La Commune (Paris, 1871). A lecture by Fabienne Liptay

Text: Fabienne Liptay

In his book “Peuples exposés, peuples figurants” (2012), Georges Didi-Huberman asks the question of how to make of the image a „common place“. In regard to cinema, this entails overruling the „commonplace of images of the people“ that is usually occupied by the extras as backdrop of the hero’s story and replacing it by a community that is based on effective participation. It is evident that this challenge is not only a question of representation, but of production and distribution in the process of collective work. From this viewpoint, Fabienne Liptay engages with the film La Commune (Paris, 1871) (2000) by Peter Watkins. She considers the historical relation between statistics and extra work (in German: „Statisterie“), the community also in the original usage of the Latin word „communitas“ for the obligation to submit charges and the Paris Commune with its demand for a „luxe communal“. In particular, she also talks about the conditions of production and the repercussions of the film from which the collective „Rebond pour la Commune“ and its social and political engagement emerged.

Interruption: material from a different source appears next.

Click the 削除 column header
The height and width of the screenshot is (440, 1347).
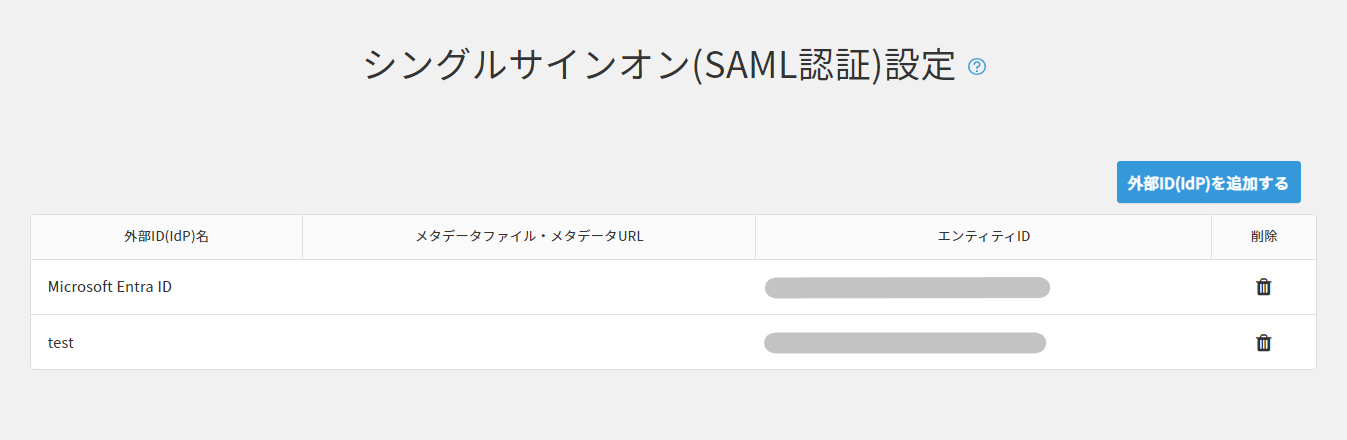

The lecture «La Commune» by Fabienne Liptay took place on 15 November 2019 at the symposium «Crisis and Communitas» in Migros Museum für Gegenwartskunst, Zurich. A written version of the lecture can be read at www.pismowidok.org

Fabienne Liptay is a professor of film studies at the University of Zurich, Switzerland. She studied film and theater studies as well as English language and literature at the University of Mainz, Germany, where she earned her doctorate in 2002. From 1999 to 2001, she worked as an assistant editor on the TV program 3sat Kulturzeit. She was a lecturer in the Department of Film Studies at the University of Mainz from 2002 to 2007 and assistant professor in the Department of Art History at the University of Munich from 2007 to 2013. She is coeditor of the quarterly journal Film-Konzepte and has published extensively on the aesthetics, history, and theory of film. Her research primarily focuses on film imagery and picture theory; on audio-visual narrative; and on the interrelations between film and the other arts and media.